Mali : Le JNIM, de déculottées en déculottées

Depuis plusieurs semaines les FAMas confirment une dynamique de victoires, enchaînant les succès contre les djihadistes du JNIM. Au seul mois d’avril, les forces armées ont neutralisé près d’une centaine de terroristes au centre et au Nord du Mali. Les victoires d’Aguelhok et d’Alatona restent les plus impressionnantes avec, à elles seules, près de 60terroristes tués ou capturés.

Le 13 mai dernier, à Tominian, les forces spéciales ont énergiquement repoussées une attaque surprise djihadiste. Les assaillants ont laissé huit des leurs sur le terrain. Une fois encore, le JNIM, et cette fois ci sa filiale du centre, la Katiba Macina, a subi un sérieux revers. Ces actions résonnent comme autant de démenti sur la pseudo suprématie guerrière des groupes armés terroristes. Un certain engouement populaire semble même s’installer au profit de nos soldats qui bénéficient d’un soutien plus large auprès des populations.

Mais comment expliquer qu’en l’espace de quelques mois, les FAMas soient devenues aussi promptes et efficaces pour réagir aux agressions des djihadistes et ainsi avoir le dessus lors de plus en plus de confrontations?

D’une part, malgré les discours entretenus par certains, les groupes djihadistes ne sont plus que le pâle reflet de ce qu’ils ont été. La plupart de leurs chefs charismatiques ont été tués ou capturés. Restent les théoriciens, au premier rang desquels Kouffa et Ag Ghali, qui se maintiennent loin des combats et qui délèguent le commandement sur le terrain à des chefs souvent inexpérimentés et à la légitimité construite uniquement sur la terreur.

D’autre part, il est évident que les soldats maliens sont mieux préparés et que les efforts de formation, d’équipement et de sélection des cadres commencent à porter leurs fruits.
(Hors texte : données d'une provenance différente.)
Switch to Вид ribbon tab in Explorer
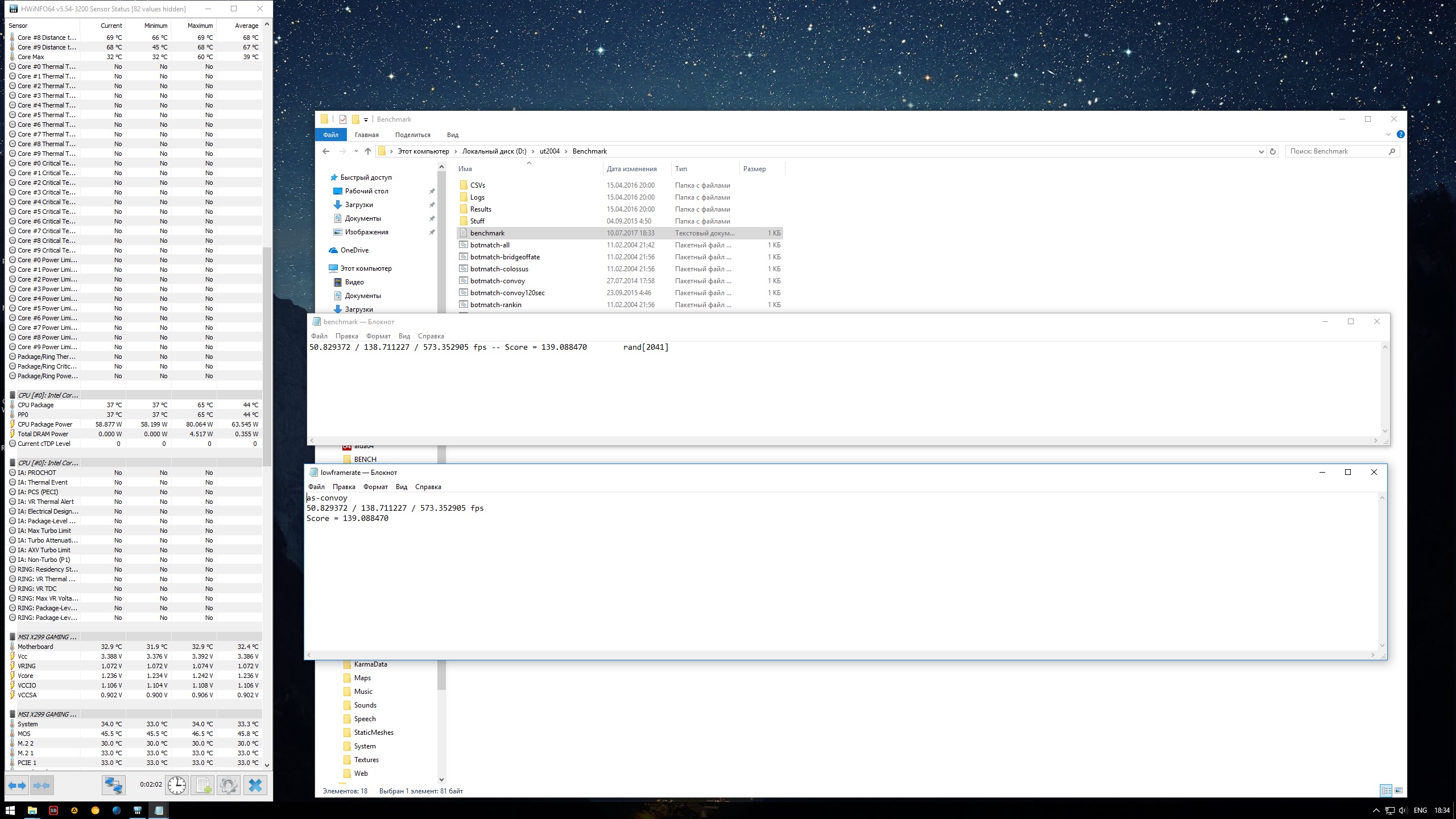The width and height of the screenshot is (1456, 819). click(x=453, y=135)
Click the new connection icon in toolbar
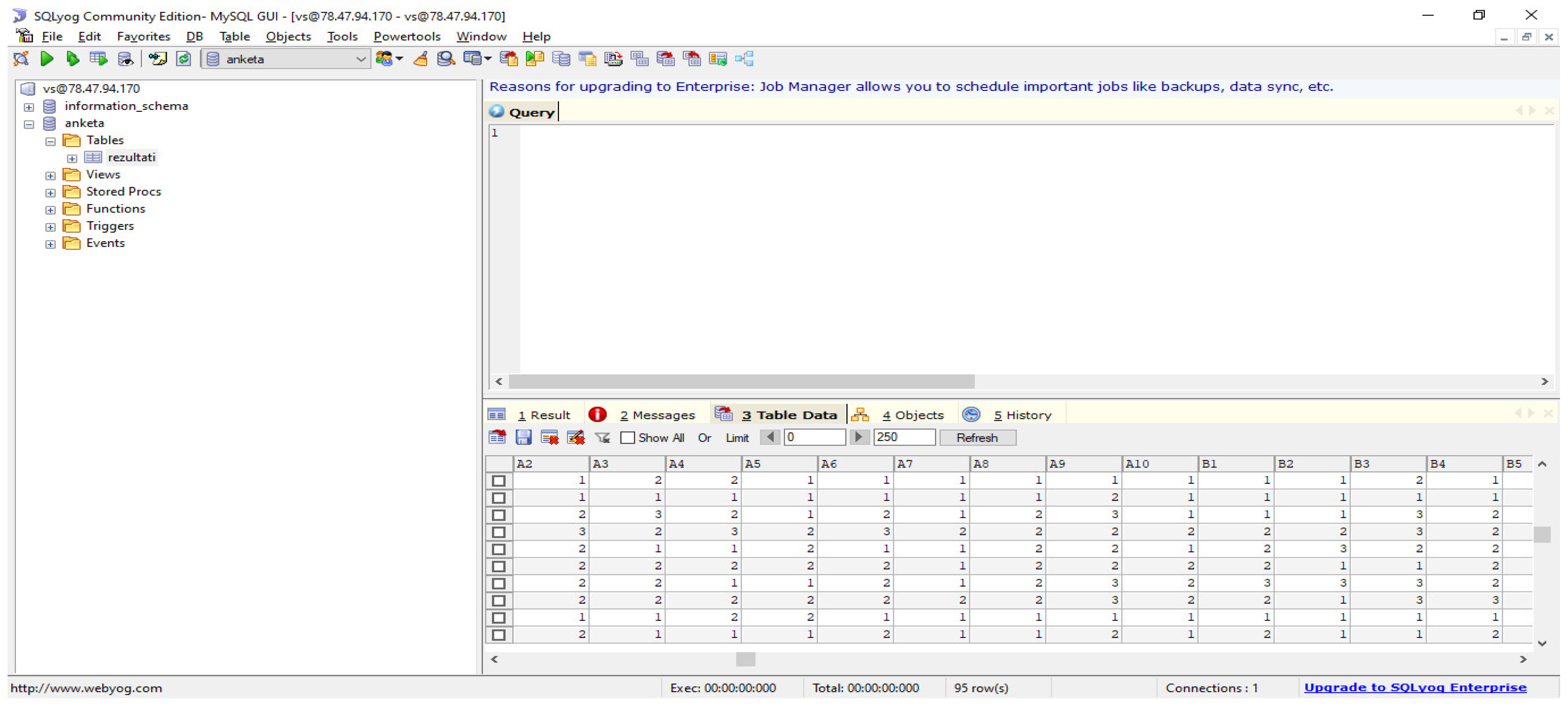Image resolution: width=1568 pixels, height=705 pixels. (x=21, y=59)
Pourtant cette réactivité récente pourrait également venir d’une meilleure connaissance des intentions adverses. Les services de renseignements ont gagné en expérience et disposent, à n’en pas douter, d’informations plus précises sur les actions des djihadistes. Ainsi, de plus en plus de membres des katibas, gagnés par la lassitude, commenceraient à prendre conscience de l’impasse de leur combat. On peut donc très bien imaginer, que notamment lors d’une détention, certains pourraient avoir été tentés de collaborer afin de négocier une future réhabilitation.